Kurangi Emisi, Wakil Ketua MPR Ajak Warga Pindah ke Kompor Listrik

Bandung, IDN Times - Penggunaan gas dalam LPG yang dipakai untuk berbagai kebutuhan khususnya memasak di rumah masih dianggap lebih buruk dampaknya pada lingkungan dibandingkan dengan kompor listrik. Di sisi lain, saat ini LPG yang dipakai masyarakat gasnya masih banyak yang harus dibeli dari luar negeri.
Wakil Ketua MPR RI Eddy Soeparno mengatakan, Indonesia merupakan negara yang begitu kaya dengan sumber-sumber energi terbarukan. Namun, sangat disayangkan kekayaan tersebut masih belum banyak tereksplorasi sehingga Indonesia masih bergantung pada impor minyak bumi dan gas untuk memenuhi kebutuhan sumber energi masyarakat.
"Kalau kita bisa memanfaatkan seluruh sumber energi terbarukan, kita bisa mengganti energi dari sumber fosil. Namun, untuk mengeksplorasi semua sumber energi terbarukan itu membutuhkan dana yang cukup besar," kata Eddy dikutip dari laman Unpad.ac.id, Minggu (27/4/2025).
1. Penurunan emisi terus diupayakan
Melakukan transisi energi, lanjutnya, juga tidak boleh mengorbankan ketahanan energi kita yang relatif rentan karena ketergantungan Indonesia pada impor yang masih besar. Tidak hanya menambah pengeluaran yang dibutuhkan oleh negara, penggunaan sumber energi fosil juga sangat tidak ramah lingkungan. Oleh karena itu, sangat dibutuhkan transisi energi dari energi sumber fosil menjadi energi terbarukan yang lebih hijau.

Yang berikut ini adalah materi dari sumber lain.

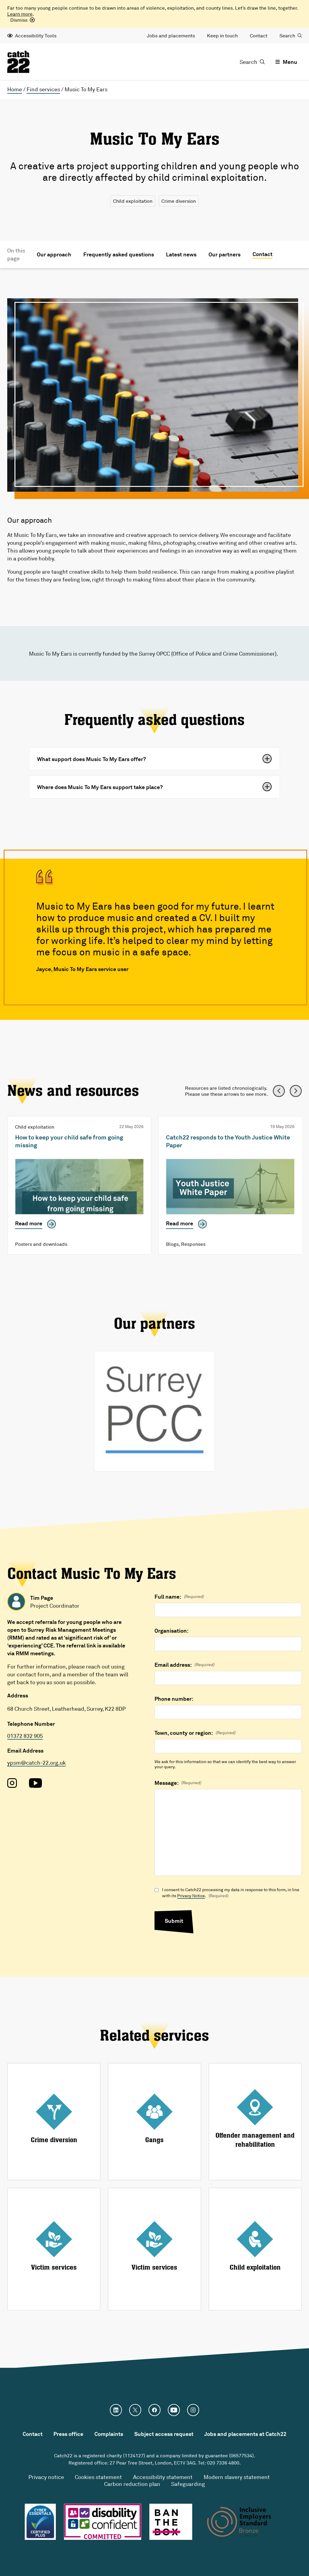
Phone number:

Eddy menjelaskan bahwa salah satu peran pemerintah dalam mempersiapkan transisi energi adalah dengan menyusun perangkat hukum untuk merancang fase transisi energi yang akan dikembangkan sekaligus memastikan bahwa terjadi penurunan emisi karbon dan menciptakan ketahanan energi. Tidak hanya itu, hal lainnya adalah dengan meningkatkan penyediaan transportasi umum bertenaga listrik untuk masyarakat.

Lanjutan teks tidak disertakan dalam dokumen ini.